▶ [WORK REQUEST] Convert the rows, starting with the line containing "has width=1559, height=795." and going on through the end of the rows, into a Markdown table with the columns Number and Line. Number each line, skip blank lines, and leave out the pictures.

Recorded data:
──────────────────────────────

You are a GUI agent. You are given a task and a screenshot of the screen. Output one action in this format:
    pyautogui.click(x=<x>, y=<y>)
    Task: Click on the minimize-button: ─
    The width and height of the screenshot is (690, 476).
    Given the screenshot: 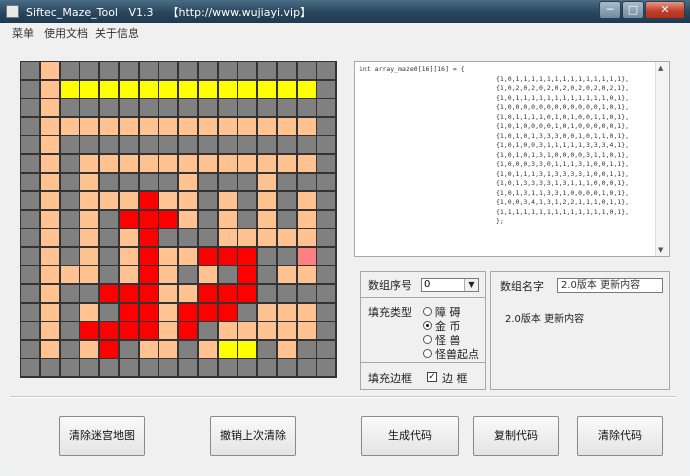 What is the action you would take?
    pyautogui.click(x=610, y=10)
    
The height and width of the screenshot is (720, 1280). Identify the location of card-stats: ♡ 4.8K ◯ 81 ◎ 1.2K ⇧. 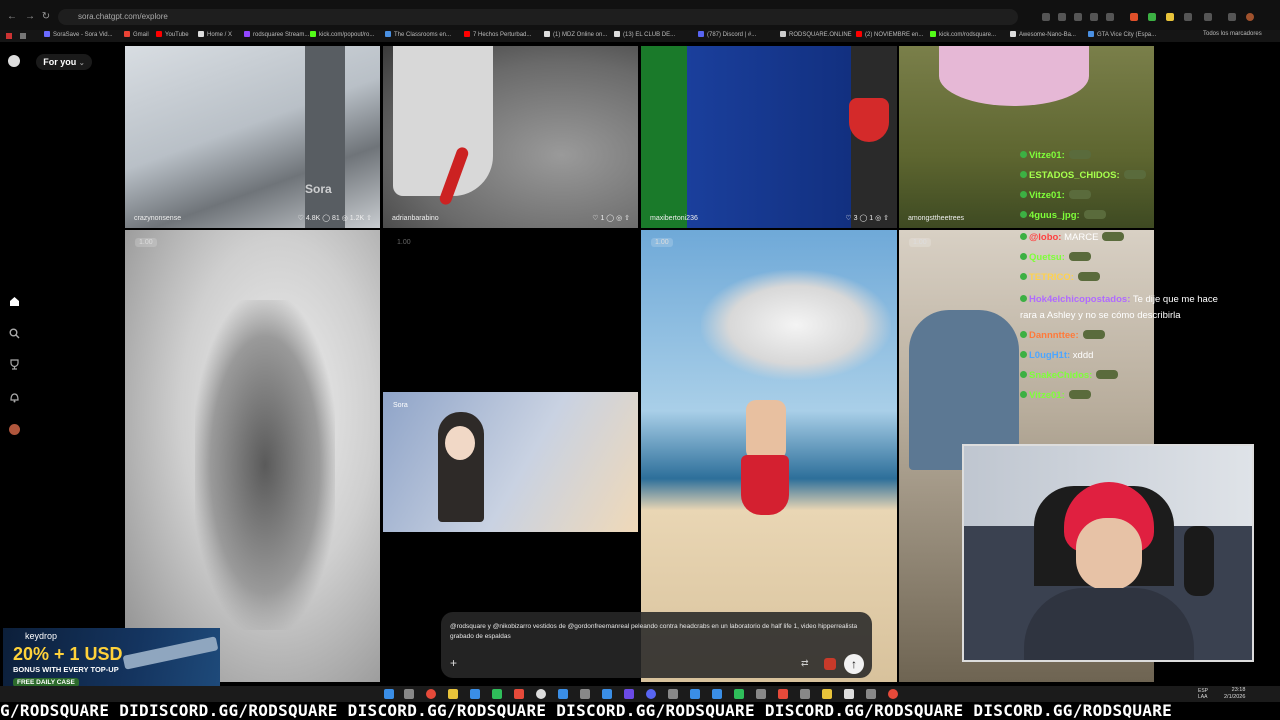
(335, 218).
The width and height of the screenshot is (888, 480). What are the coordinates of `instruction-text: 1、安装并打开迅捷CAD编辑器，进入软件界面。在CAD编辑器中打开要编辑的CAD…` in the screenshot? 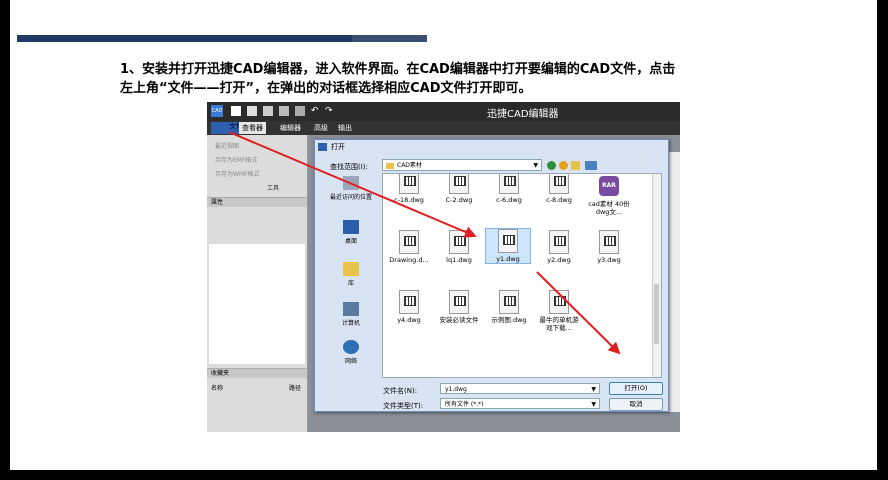 It's located at (445, 79).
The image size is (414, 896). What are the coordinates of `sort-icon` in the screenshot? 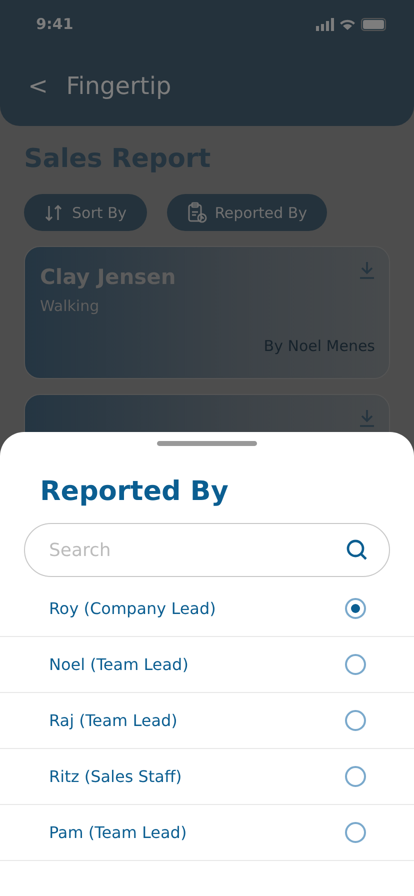 It's located at (54, 212).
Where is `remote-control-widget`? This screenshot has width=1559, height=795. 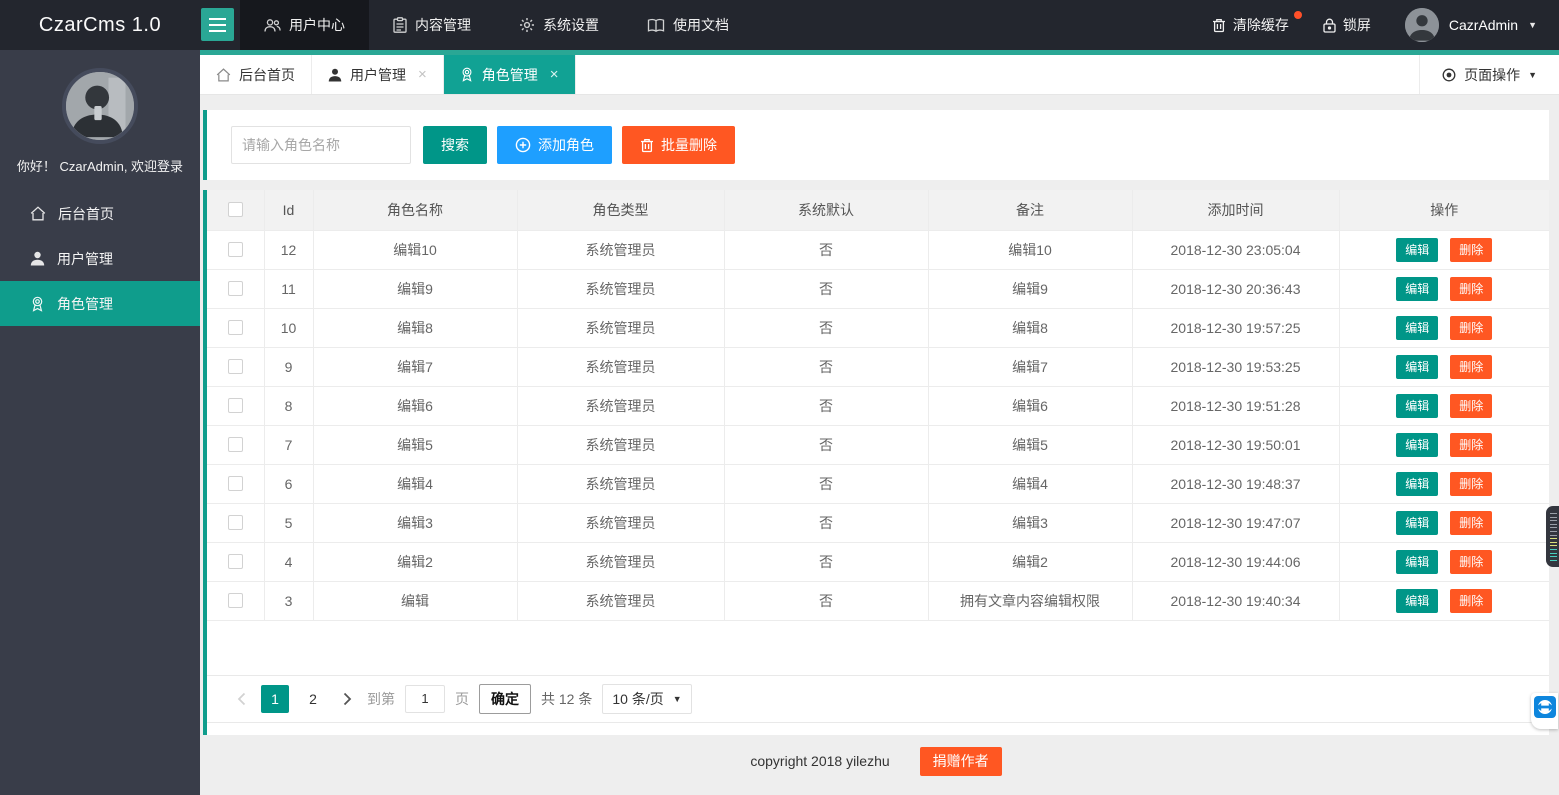
remote-control-widget is located at coordinates (1544, 711).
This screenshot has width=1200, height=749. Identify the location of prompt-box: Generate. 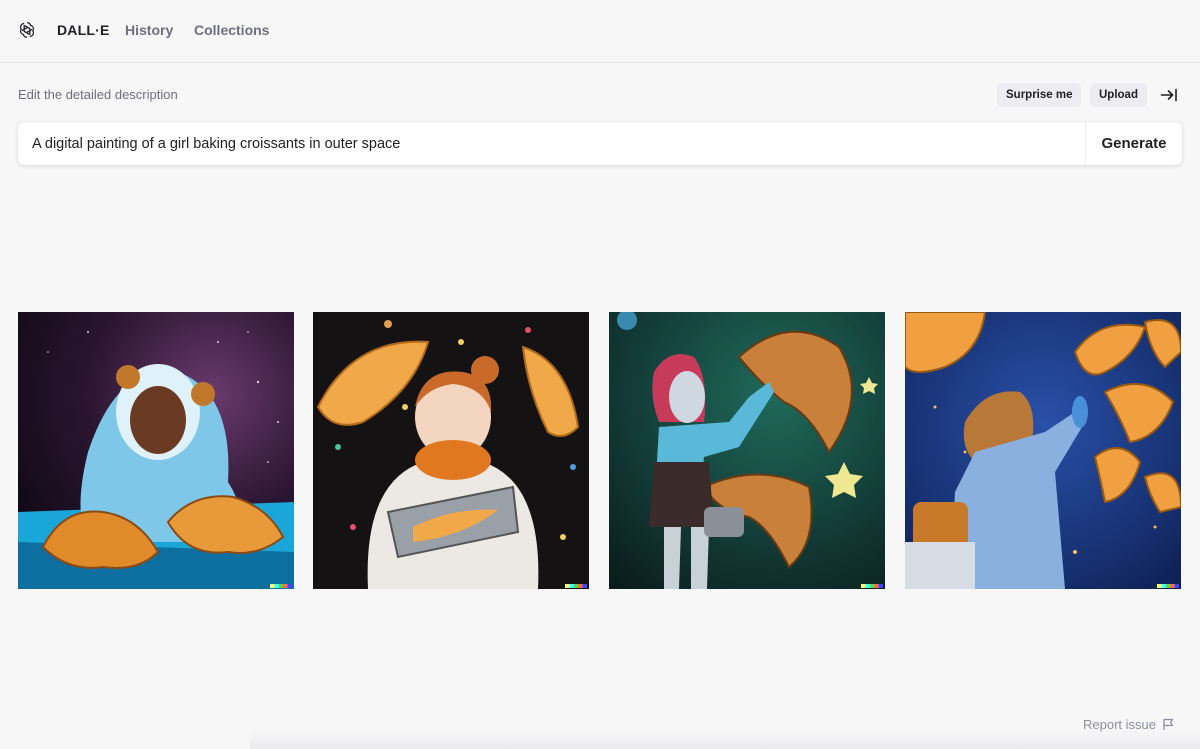
(600, 144).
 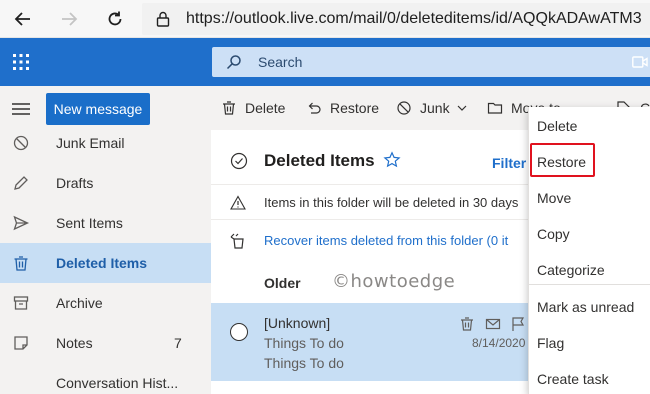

──────────────────────────────

▶ [REPLY]
| Number | Line |
|---|---|
| 1 | Where is `remote-control-widget`? This screenshot has width=1559, height=795.  |
| 2 | remote-control-widget is located at coordinates (1544, 711). |
| 3 | This screenshot has width=1200, height=749. Identify the location of prompt-box: Generate.  |
| 4 | (600, 144). |